-- PASSAGE GIVEN --
........

Solution: Level 2 solution to part (b): Counting on

Students may use a trial and error method of counting, such as those listed below, to solve problem 1.

  • 3 markers in each…3, 6, 9. There will be more than 3 markers in each box.

  • 5 markers in each box…5, 10, 15. 15 is getting closer…it’s only 3 away from 18, so I think 6 markers are in each box.

  • 6, 12, 18 … There are 6 markers in each box

Counting strategies for problem 2 may appear more strategic as the “group of 3” may elicit students to count 3, 6, 9, 12, 15, 18. Then the student will track the number of 3’s counted (6) by marking with fingers, a visual or physical representation.

Solution: Level 3 solution to part (b): Convert to an Easier Equivalent Problem

Students may solve problems 1 and 2 using what they know about the relationship of multiplication and division. For example, * Using Inverse Operation $18 \div 3 = n$. I know multiplication is the inverse of division and I know $3 \times 6 = 18$, so $n = 6$ * Students may also use their understanding of multiplication facts and the properties of operations.

........

-- REQUIRED WORK --
In the passage above about solution levels for part (b), what is the Level 3 solution called?

-- Stored entries --
........

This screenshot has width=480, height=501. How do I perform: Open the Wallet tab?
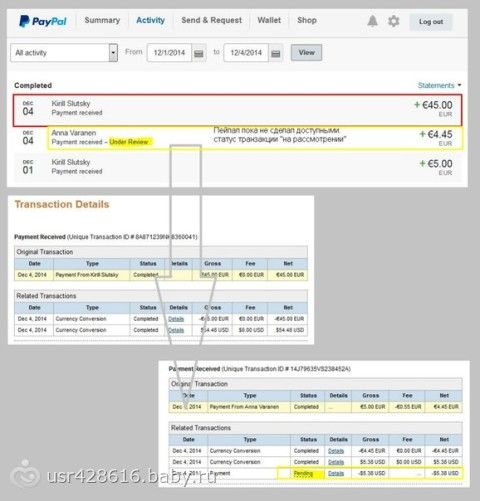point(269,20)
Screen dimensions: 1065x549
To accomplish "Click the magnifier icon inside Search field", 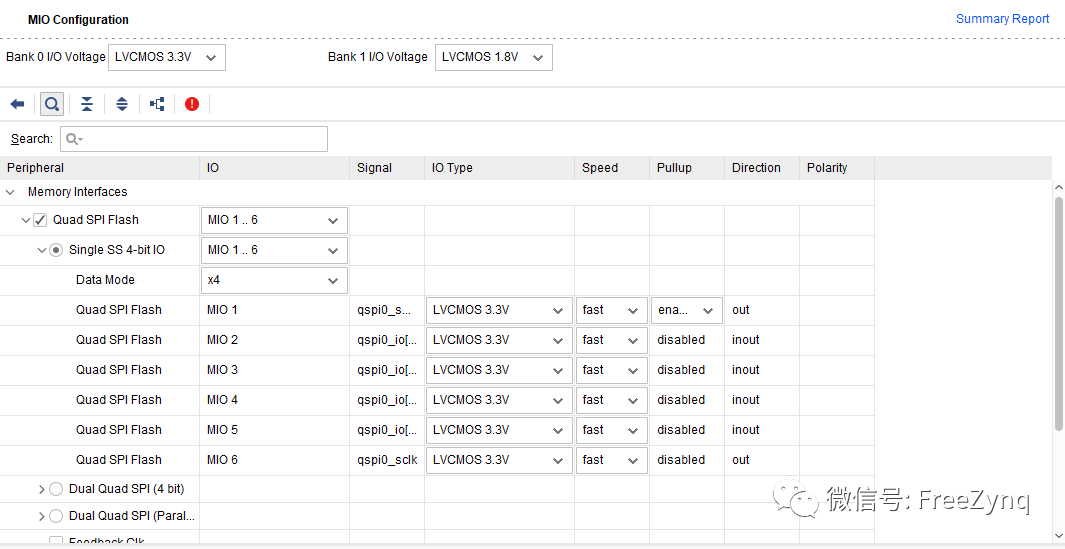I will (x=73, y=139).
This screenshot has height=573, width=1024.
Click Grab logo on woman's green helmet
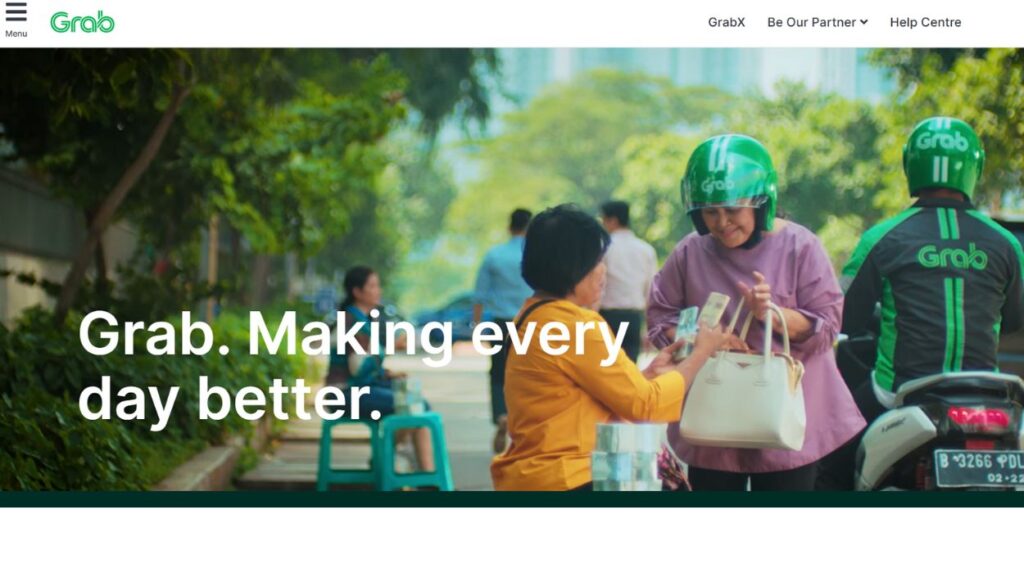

........

-- RESULT OF THE TASK --
Convert to an Easier Equivalent Problem